Outra estatística apresentada, desta vez pela consultora do Ministério da Saúde, Ana Pitta, foi a evolução no número de centros de atenção psicossocial (CAPS) no estado. De 15 centros existentes em 2002, a Bahia registra atualmente 170 CAPS, de acordo com os dados da psiquiatra. Para ela, a psiquiatria baiana foi importante para a conscientização da classe a nível nacional quanto a necessidade da inserção do médico no movimento da Reforma Psiquiátrica.
Gurgel acredita que a política de saúde mental conquistada pela Reforma Psiquiátrica se consolidou sobretudo pela melhora na assistência. "Existem muitos avanços com a reforma e é necessária a mobilização da classe médica para acompanhar e intervir no processo", diz.
E um dos pontos mais discutidos foi justamente o lugar do psiquiatra nos serviços substitutivos de saúde mental. A coordenadora de Saúde Mental de Salvador, Célia Rocha, criticou a idéia de que CAPS pode funcionar sem médico psiquiatra. Ela considera que, até certo ponto, as equipes multiprofissionais podem ser eficazes, mas em momentos de crise, por exemplo, o único profissional a ser requisitado pela equipe é o psiquiatra. "É preciso retornar lugar do psiquiatra, inserí-lo no processo da Reforma Psiquiátrica.
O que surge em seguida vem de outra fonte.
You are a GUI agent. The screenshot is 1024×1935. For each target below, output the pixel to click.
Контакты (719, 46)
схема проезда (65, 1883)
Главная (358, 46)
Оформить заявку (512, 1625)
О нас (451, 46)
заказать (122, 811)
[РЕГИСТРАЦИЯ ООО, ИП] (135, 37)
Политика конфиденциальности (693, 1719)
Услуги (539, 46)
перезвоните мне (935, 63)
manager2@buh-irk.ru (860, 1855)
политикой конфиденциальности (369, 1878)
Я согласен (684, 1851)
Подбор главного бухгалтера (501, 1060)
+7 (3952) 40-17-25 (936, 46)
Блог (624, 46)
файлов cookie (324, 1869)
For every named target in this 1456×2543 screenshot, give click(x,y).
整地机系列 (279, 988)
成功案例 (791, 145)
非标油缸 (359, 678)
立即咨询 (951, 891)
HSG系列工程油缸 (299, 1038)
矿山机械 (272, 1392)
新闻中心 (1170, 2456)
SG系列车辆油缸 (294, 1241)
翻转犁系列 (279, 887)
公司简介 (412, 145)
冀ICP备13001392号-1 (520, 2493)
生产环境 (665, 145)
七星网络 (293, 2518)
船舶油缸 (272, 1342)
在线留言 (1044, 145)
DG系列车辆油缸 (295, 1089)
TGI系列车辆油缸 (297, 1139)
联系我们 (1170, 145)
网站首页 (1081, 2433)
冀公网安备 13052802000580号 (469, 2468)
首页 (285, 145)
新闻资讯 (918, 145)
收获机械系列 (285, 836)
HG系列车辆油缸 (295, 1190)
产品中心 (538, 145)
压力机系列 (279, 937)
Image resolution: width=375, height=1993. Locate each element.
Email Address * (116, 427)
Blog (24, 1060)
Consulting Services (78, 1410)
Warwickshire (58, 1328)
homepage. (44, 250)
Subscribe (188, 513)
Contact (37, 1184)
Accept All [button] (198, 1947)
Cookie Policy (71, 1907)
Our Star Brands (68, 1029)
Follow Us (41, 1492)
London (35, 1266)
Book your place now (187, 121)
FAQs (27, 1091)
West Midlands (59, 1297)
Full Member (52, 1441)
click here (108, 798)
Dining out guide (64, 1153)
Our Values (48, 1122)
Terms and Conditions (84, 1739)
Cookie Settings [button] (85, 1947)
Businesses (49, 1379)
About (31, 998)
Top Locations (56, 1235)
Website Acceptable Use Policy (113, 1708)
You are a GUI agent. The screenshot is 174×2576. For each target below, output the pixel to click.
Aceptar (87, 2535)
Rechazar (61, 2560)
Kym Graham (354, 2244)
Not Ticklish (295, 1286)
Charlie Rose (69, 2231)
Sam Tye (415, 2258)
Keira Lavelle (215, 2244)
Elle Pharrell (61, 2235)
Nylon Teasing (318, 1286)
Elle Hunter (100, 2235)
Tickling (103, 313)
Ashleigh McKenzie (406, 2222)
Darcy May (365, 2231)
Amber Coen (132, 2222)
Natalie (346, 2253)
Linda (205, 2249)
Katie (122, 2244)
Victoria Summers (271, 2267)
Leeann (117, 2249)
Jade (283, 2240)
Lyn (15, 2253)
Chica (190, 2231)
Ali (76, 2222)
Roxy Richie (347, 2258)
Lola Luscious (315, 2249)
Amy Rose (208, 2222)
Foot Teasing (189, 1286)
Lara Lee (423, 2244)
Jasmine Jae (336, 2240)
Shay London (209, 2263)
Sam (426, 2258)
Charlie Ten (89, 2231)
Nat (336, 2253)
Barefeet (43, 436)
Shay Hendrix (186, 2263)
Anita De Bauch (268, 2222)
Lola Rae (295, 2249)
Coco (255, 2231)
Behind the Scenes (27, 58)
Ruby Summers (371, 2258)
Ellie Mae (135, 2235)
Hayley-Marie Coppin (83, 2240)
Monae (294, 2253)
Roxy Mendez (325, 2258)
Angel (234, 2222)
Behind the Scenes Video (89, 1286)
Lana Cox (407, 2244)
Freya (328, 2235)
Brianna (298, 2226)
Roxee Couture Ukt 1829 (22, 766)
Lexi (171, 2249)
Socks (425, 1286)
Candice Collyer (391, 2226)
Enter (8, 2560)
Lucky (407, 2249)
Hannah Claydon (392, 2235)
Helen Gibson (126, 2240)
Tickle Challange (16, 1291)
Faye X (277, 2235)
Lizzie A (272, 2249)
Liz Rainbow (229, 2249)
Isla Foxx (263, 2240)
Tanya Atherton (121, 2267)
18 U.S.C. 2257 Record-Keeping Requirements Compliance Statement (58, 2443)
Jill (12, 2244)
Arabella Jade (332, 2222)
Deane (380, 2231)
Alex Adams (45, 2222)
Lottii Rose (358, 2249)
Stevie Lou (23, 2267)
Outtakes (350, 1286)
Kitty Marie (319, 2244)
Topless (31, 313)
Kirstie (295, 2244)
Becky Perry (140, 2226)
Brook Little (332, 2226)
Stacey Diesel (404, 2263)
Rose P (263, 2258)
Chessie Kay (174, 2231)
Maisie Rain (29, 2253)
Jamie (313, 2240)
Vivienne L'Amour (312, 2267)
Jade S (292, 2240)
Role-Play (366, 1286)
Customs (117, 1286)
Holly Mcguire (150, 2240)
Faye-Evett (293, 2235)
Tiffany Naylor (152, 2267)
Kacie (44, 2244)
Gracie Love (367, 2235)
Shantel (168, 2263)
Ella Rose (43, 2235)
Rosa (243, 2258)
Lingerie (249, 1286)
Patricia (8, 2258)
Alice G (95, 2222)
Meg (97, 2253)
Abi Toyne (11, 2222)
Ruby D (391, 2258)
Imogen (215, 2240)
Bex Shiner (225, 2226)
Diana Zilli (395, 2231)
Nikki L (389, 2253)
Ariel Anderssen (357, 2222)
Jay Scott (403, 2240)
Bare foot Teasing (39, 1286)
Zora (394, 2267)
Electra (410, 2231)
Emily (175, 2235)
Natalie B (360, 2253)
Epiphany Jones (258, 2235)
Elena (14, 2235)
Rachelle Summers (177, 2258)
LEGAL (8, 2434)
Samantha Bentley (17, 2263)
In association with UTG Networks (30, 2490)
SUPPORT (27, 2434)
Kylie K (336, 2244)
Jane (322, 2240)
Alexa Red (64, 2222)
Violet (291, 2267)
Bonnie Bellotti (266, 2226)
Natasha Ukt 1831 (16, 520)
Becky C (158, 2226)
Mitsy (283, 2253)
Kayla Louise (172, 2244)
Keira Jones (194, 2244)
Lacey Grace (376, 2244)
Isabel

Houveram discussões sobre a necessidade de médico no CAPS, mas a realidade não é essa", pontuou a coordenadora.
Outro problema levantado foi a questão da internação. Ana Pitta afirma que, a depender do quadro clínico, é indiscutível a necessidade de internação. De acordo com a Política Nacional de Saúde Mental, os leitos destinados a pacientes com transtorno psíquico, são os leitos integrais nos hospitais gerais. Célia Rocha afirma, no entanto, que, no estado, tal dispositivo é essencial e ainda não foi formalmente disponibilizado a este perfil de pacientes, ainda que se afirme que exista um total de 57 leitos. Além disso, ainda há muita resistência das equipes médicas dos hospitais gerais em aceitar os pacientes em crise. A médica lembrou que há momentos em que é necessário acionar o Ministério Público e que tal dificuldade se converte em sobrecarga para as equipes dos CAPS.
De acordo com o coordenador adjunto do Centro de Estudos e Terapia do Abuso de Drogas (CETAD), George Gusmão, a resistência não se limita apenas à oferta dos leitos integrais. Ele registrou a dificuldade em solicitar outros procedimentos aos hospitais, como exames clínicos, para os pacientes do centro. Para ele, tal postura dos serviços públicos para com os pacientes com transtornos psíquicos contradiz um dos príncipios do SUS, que é o do acesso universal aos serviços públicos de saúde. O médico também ressalou a importância de se melhorar a qualificação dos alunos de medicina e dos psiquiatras récem-formados dentro da lógica da Reforma Psiquitrica.
Retornando às propostas levantadas na conferência estadual, o diretor da APB, Eduardo Saback, criticou a tendência em responsabilizar a realidade social e cultural enquanto fonte causadora dos transtornos psíquicos. Este pensamento, para ele, coloca em cheque a eficácia dos serviços de saúde mental e coloca o profissional da rede de atenção de saúde mental no papel de agente de transformação social, o que não condiz com a real função do profissional.
O debate sobre o assunto deverá continuar em próxima reunião marcada pela APB, onde também foi sugerida a inclusão de um debate sobre tratamento para usuários de álcool e outras drogas.